DIRECTIVES:
[1] From the artist statement below, copy word for word the part that opens with the words containing "My research develops" and closes with "charming, it can be.".
[2] Using the artist statement below, decide whether each statement agrees with it. Answer yes or no for each, and quote the deciding words exactly.
(a) The worlds the artist's images tell of are mostly nocturnal.
(b) The artist works only within the two-dimensional photographic image.
(c) The artist uses objects as if they were photographic papers.
[3] The artist statement below describes a transition from capturing reality to creating fictitious images. List every form it names that this transition slips through.

Research methodology

My research develops through the stratification of elements drawn from history and literature, as well as cultural and social symbols evoking a sense of unreality, suspended between mystery and marginality. Through photography and installation artwork, I return to the image the suggestions and the experiences lived, telling of ambivalent, mostly nocturnal worlds that generate a sort of temporal suspension and simultaneously pave the way for new interpretations. The transition I am making, from capturing the reality to creating fictitious images, slips continuously through scenic installations, photomontages, dream-like dioramas, and the modelling of three-dimensional shadows. Each time, I try to bring to the audience an altered dimension of reality, or reality itself, that shows how variable, deceptive, charming, it can be.

Artistic crossovers and contaminations

I like to think of going beyond the two-dimensionality of the photographic image, making the viewer’s experience as pervasive and concrete as possible, giving the opportunity to create a universe that is even more personal – insinuating, into the mind of others, suggestions, clues that do not reveal everything immediately but that allow a glimpse of other opportunities. Therefore, I imagine shadows and projections, until I turn them into sculptures, undefined shapes, at the border between reality and fiction. They are literally portions of images that, from two-dimensional appearance, I turn into real space again through a structural reversal: the sculpture gives fullness to what was once empty in the picture. (Nocturnal volumes). Or I think about the potential of a material, and I transform it from an everyday object to an image. I also use objects, as if they were photographic papers, to print an image on their surface, thus conveying the idea of an instant and a place, and getting as close as possible to the suggestion of that given moment. (Faded garden). I like the idea of creating real scenic settings; investigating the possibilities that develop in the mind, in the imagination, and trying to stay as close as possible to these visions.

GIVEN INFORMATION:
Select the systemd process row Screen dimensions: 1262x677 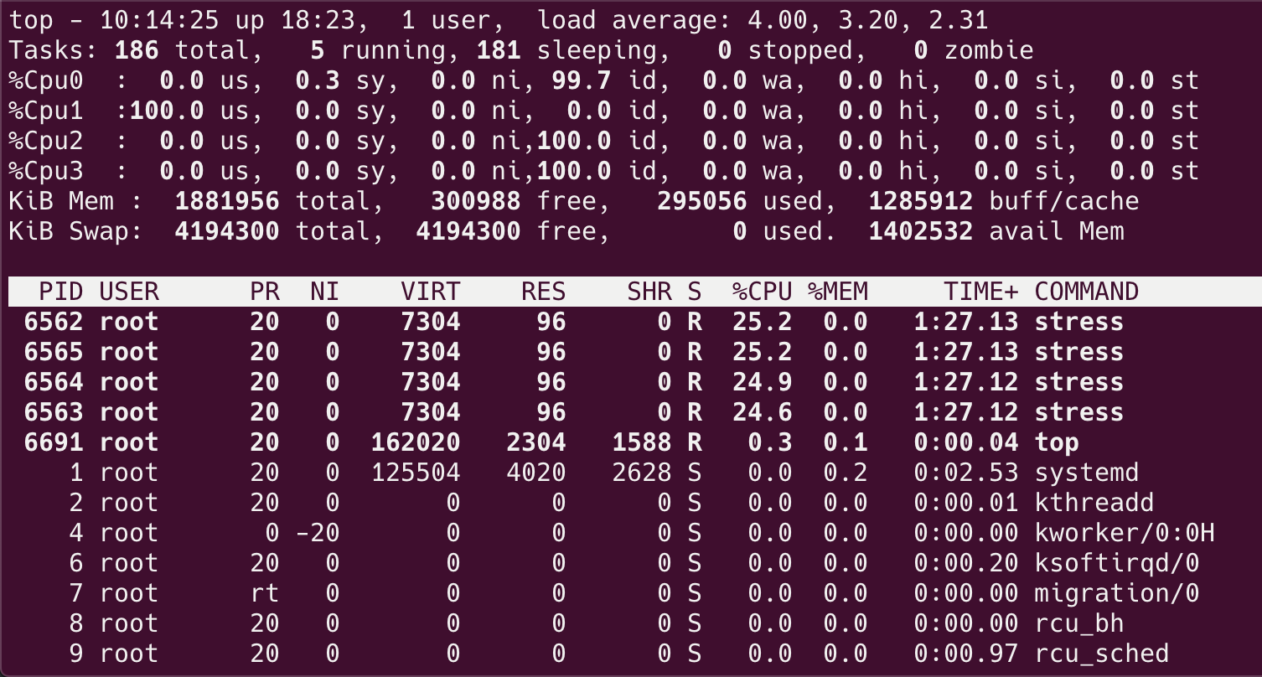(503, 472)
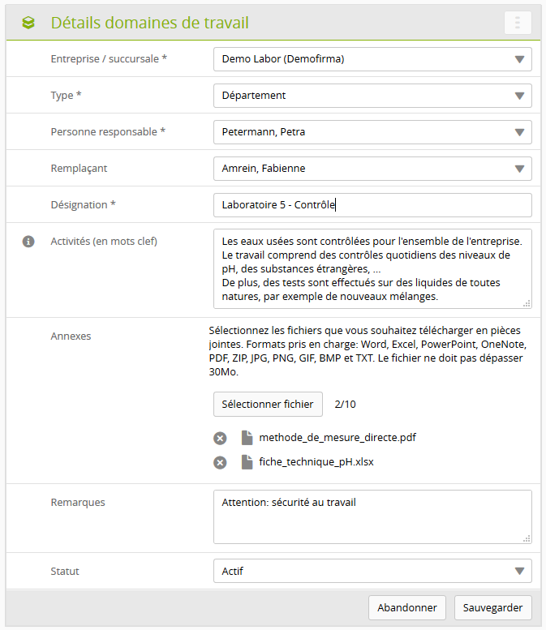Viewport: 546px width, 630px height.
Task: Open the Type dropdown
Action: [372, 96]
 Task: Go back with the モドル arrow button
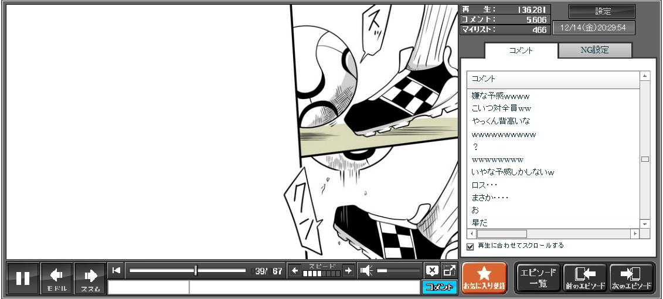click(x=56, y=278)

ANSWERS TO THE TASKS:
[1]
My research develops through the stratification of elements drawn from history and literature, as well as cultural and social symbols evoking a sense of unreality, suspended between mystery and marginality. Through photography and installation artwork, I return to the image the suggestions and the experiences lived, telling of ambivalent, mostly nocturnal worlds that generate a sort of temporal suspension and simultaneously pave the way for new interpretations. The transition I am making, from capturing the reality to creating fictitious images, slips continuously through scenic installations, photomontages, dream-like dioramas, and the modelling of three-dimensional shadows. Each time, I try to bring to the audience an altered dimension of reality, or reality itself, that shows how variable, deceptive, charming, it can be.

[2]
(a) Yes: "telling of ambivalent, mostly nocturnal worlds"
(b) No: "I like to think of going beyond the two-dimensionality of the photographic image"
(c) Yes: "I also use objects, as if they were photographic papers, to print an image on their surface"

[3]
- scenic installations
- photomontages
- dream-like dioramas
- the modelling of three-dimensional shadows